Top of Given records
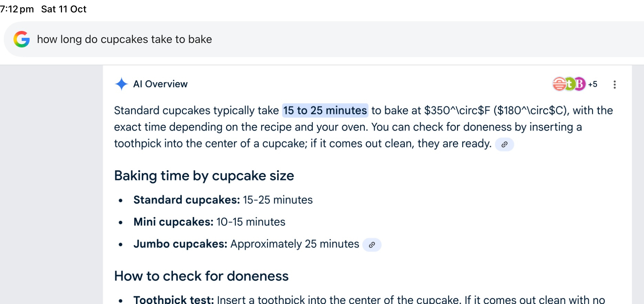Select the "Mini cupcakes" bullet item
Image resolution: width=644 pixels, height=304 pixels.
[x=209, y=222]
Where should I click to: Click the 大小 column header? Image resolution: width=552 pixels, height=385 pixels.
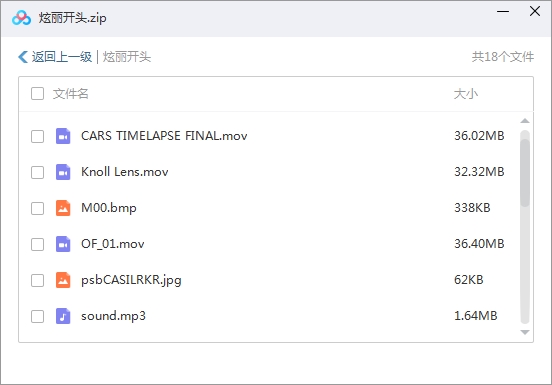pos(466,94)
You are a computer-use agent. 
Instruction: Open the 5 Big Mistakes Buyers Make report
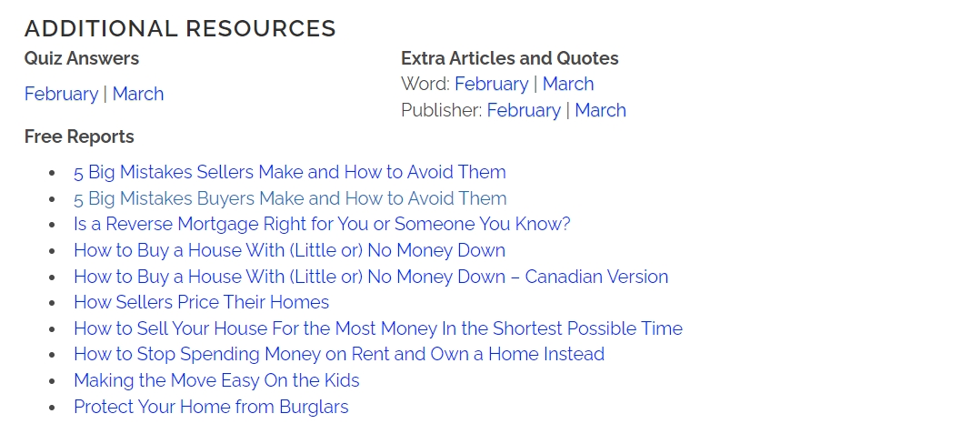pyautogui.click(x=290, y=198)
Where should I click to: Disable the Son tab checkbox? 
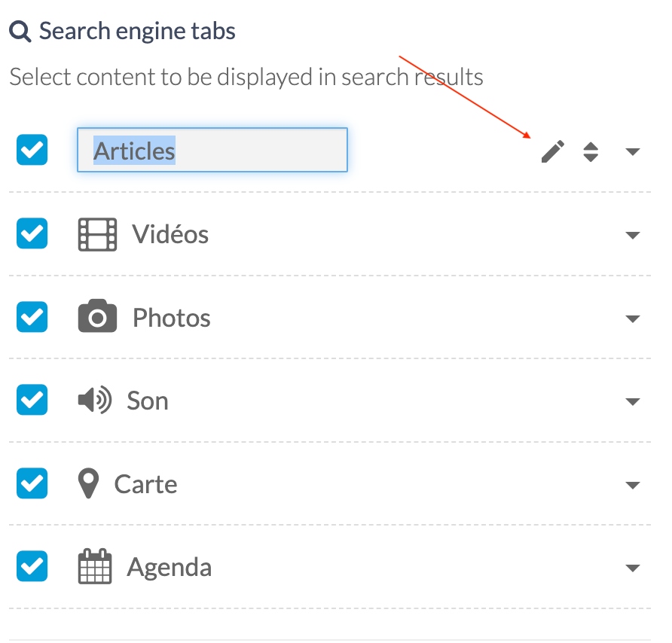click(x=32, y=400)
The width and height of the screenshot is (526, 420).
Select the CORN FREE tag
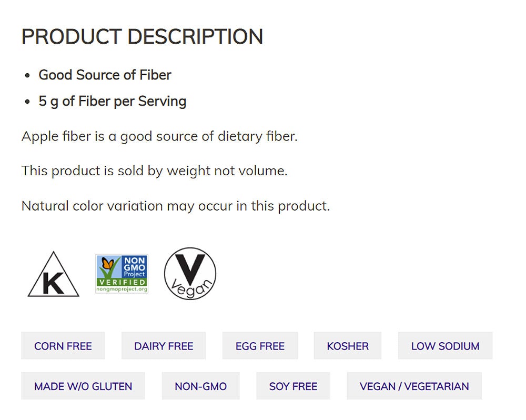pos(63,346)
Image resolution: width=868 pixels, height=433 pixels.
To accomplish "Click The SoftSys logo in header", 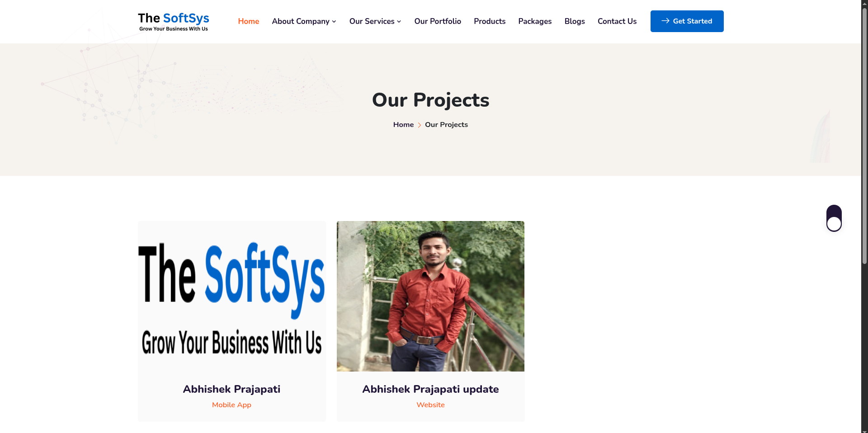I will (x=174, y=21).
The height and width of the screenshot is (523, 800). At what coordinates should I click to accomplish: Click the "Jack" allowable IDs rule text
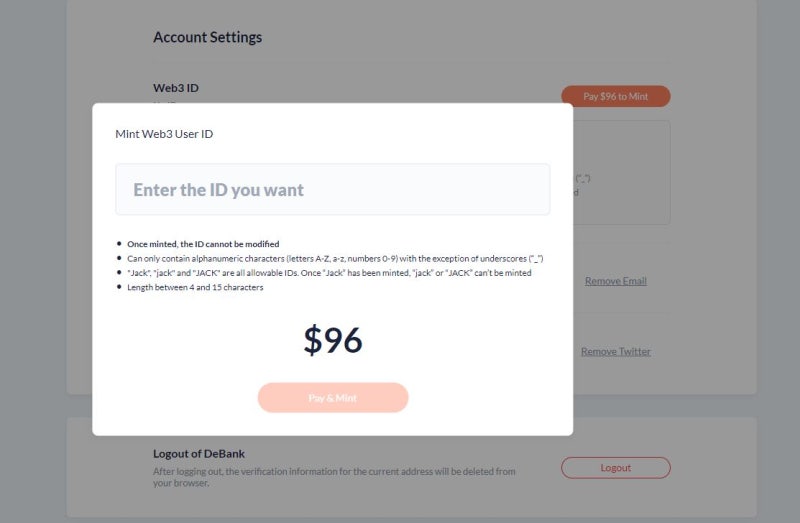pyautogui.click(x=329, y=273)
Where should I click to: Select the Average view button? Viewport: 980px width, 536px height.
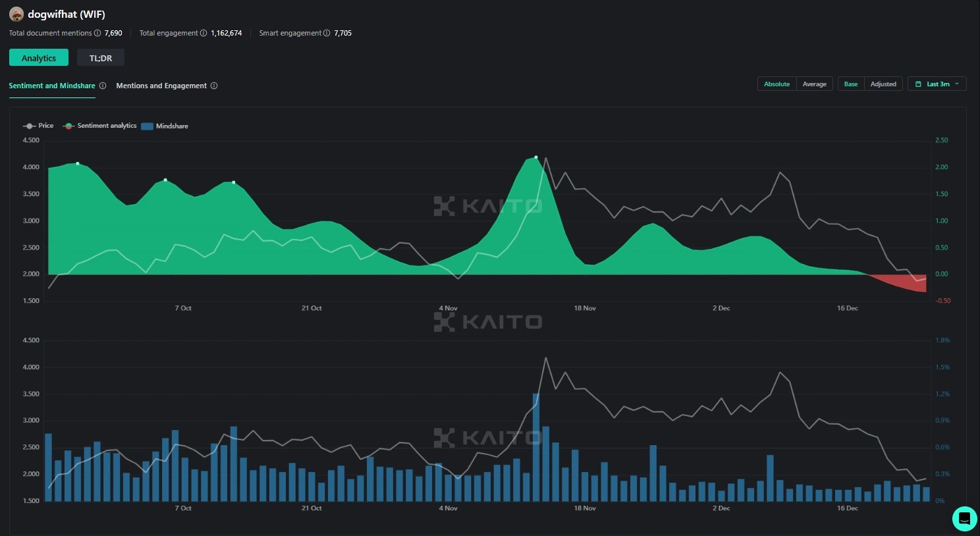coord(814,84)
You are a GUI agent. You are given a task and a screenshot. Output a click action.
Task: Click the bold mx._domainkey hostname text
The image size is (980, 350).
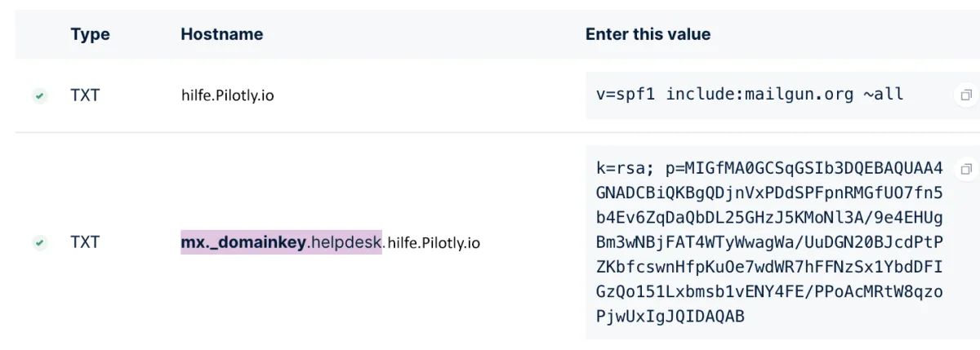pos(243,242)
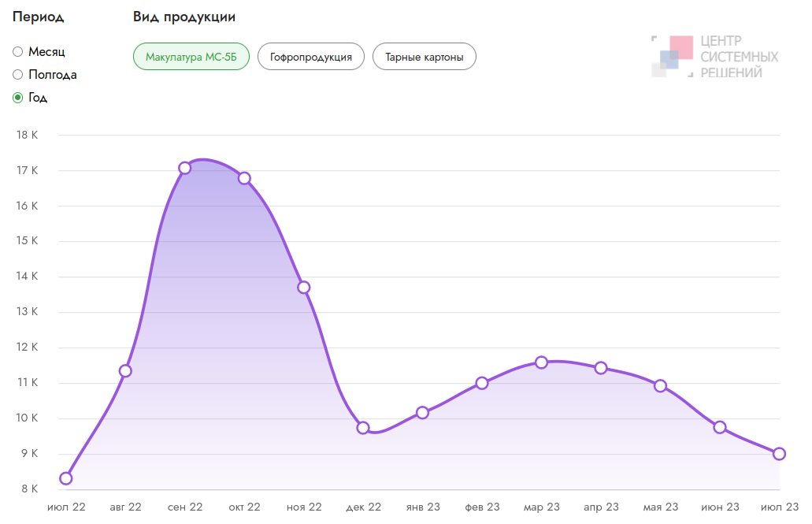The height and width of the screenshot is (524, 812).
Task: Click the мая 23 data point
Action: point(660,386)
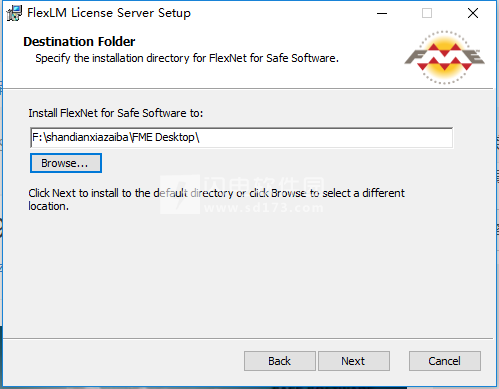499x389 pixels.
Task: Proceed with the Next button
Action: (x=354, y=361)
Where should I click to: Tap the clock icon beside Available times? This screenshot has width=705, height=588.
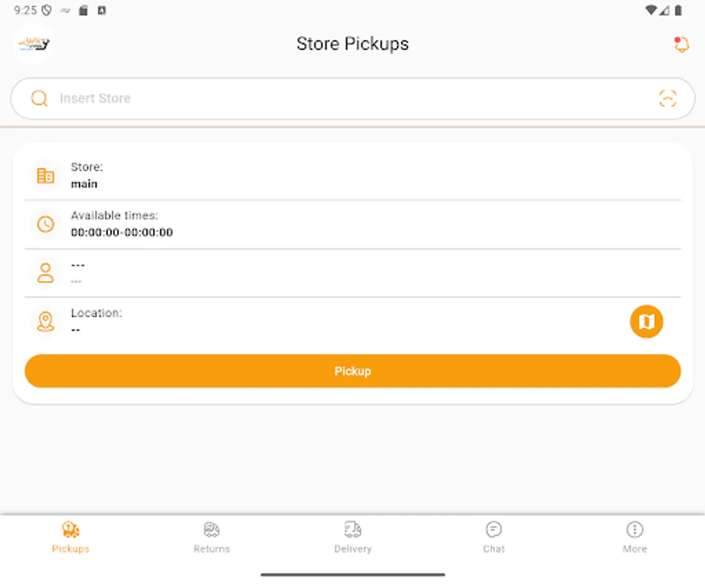click(45, 224)

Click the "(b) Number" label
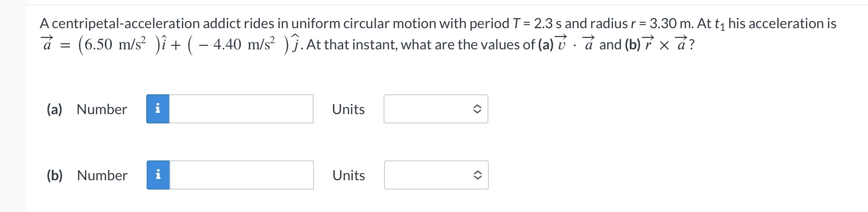pyautogui.click(x=87, y=175)
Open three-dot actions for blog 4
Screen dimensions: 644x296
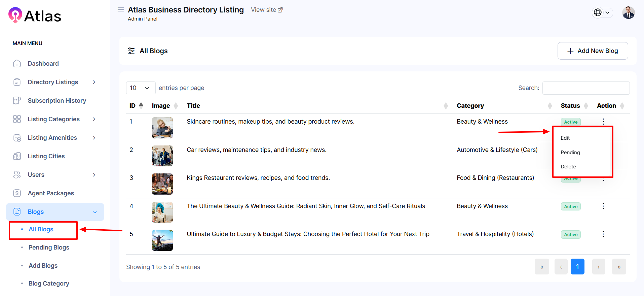pyautogui.click(x=603, y=206)
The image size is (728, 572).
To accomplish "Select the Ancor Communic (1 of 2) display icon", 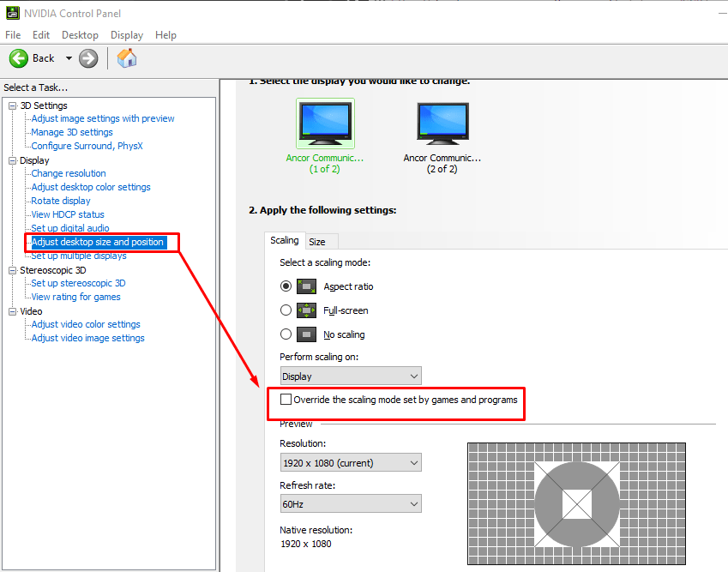I will click(x=325, y=122).
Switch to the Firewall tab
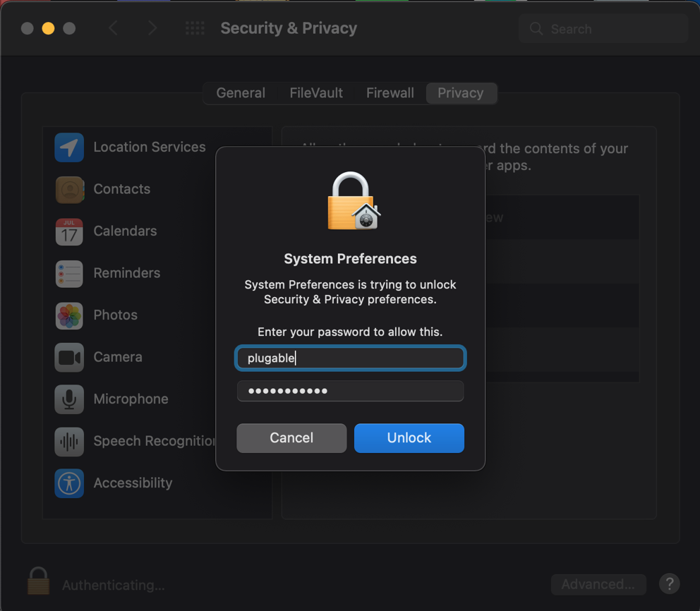Image resolution: width=700 pixels, height=611 pixels. pos(390,92)
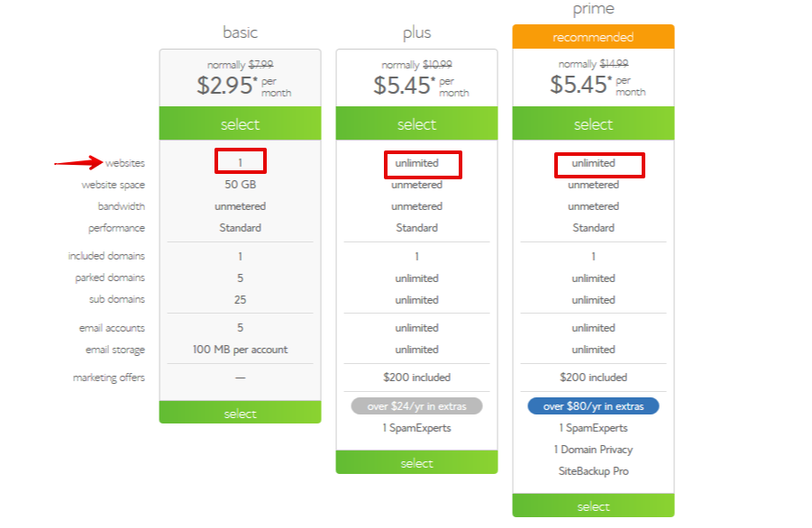The width and height of the screenshot is (812, 528).
Task: Click the 'over $24/yr in extras' gray badge
Action: [416, 405]
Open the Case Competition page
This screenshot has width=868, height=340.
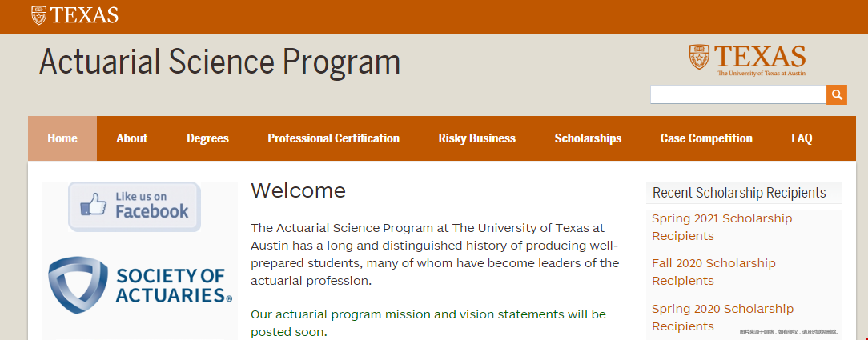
Bottom of Given records
#### Required work:
Give only the number of lines in the data that hold the string "agent".

#### Solution to this exercise:
2